My doctor has suggested that I go on a medication to help strengthen my bladder muscles. But the possible side effects of these medications seem worse than the actual problem and a few of them seem pretty vague, like they are not really certain. Some side effects include...
increasing blood pressure -sounds awesome...like, let's make this a chronic problem that requires medication, then that medication can have side effects that requires medication, and so on and so on...I'm totally on to you big pharma!
nasopharyngitis (common cold symptoms)- You mean I could feel like I have a cold all year instead of just the nine months I teach school! Yayness!
Urine retention- so rather than all of the urine coming out in a deluge, some of it might just "hang out" for a while, causing problems... like the friends that used to crash in my apartment at college after the party was over and everyone else left, and they were just like, "I'll just fall asleep here on the floor...maybe she won't notice." Well, I did notice Rochelle! I noticed.
urinary tract infections - WHAT?! So Rochelle (urine), is just going to go and decide that she is moving into my apartment and leave her stuff there?!
constipation - Are you even serious?
diarrhea-Which is it, asshats, constipation or diarrhea? It can't be both
dizziness- Make driving an adventure again!!
headache-I already get these on a regular basis, so can we just not.
So I am not taking this option.
So, to pee or not to pee that is the question. To hydrate or not to hydrate...also the question.
**footnote about Abby's giant head.
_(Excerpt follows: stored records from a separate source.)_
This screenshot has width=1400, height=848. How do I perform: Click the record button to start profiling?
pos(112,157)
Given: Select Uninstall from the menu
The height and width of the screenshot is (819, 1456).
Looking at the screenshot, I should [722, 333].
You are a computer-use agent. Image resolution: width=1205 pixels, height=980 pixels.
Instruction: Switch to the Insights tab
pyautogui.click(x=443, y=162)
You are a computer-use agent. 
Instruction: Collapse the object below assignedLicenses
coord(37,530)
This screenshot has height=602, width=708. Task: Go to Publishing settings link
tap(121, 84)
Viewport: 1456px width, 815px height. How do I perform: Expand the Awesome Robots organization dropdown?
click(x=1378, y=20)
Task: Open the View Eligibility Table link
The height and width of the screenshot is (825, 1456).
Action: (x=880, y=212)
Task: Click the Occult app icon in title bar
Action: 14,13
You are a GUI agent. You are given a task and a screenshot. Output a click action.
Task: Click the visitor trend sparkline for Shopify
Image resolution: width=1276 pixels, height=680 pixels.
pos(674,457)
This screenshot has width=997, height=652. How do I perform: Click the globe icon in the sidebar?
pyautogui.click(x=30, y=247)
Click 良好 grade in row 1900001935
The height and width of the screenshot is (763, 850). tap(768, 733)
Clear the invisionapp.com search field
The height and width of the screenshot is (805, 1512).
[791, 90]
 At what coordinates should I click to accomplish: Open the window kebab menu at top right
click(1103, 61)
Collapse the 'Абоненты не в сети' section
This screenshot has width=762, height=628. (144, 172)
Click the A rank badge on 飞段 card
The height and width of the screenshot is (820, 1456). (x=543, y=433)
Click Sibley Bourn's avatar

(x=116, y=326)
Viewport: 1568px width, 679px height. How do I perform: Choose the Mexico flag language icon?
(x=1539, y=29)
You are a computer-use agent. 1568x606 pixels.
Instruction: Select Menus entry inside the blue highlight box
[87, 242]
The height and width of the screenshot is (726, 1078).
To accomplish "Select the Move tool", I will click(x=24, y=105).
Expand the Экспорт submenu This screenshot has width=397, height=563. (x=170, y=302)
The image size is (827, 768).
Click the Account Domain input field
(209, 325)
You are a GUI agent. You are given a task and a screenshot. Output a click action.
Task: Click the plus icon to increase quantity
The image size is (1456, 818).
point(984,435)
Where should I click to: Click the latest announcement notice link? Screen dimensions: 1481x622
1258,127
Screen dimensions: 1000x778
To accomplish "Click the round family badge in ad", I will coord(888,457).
From the day she was born, Abby's head was in the 96th - 98th percentile for size. That means that only 2-4% of kids had a head bigger than hers. When we took her to the doctor after she was born, he measured her head and showed us where she fell on the growth curve. He said "And as you can see, her head is in the 98th percentile," then he started to laugh a little as he said "But this is normal, perfectly normal." I said ok. I couldn't help but wonder, if it's normal, then why was he laughing.
Anyway, there were no cute little headbands or baby hats for Abby; because, when we put them on her, she looked like her head was being strangled. We had to buy her toddler sized hats and headbands when she was an infant.
She is 6 now and, as far as we know, her head is "normal" sized because they quit measuring head size at like, one or two years old.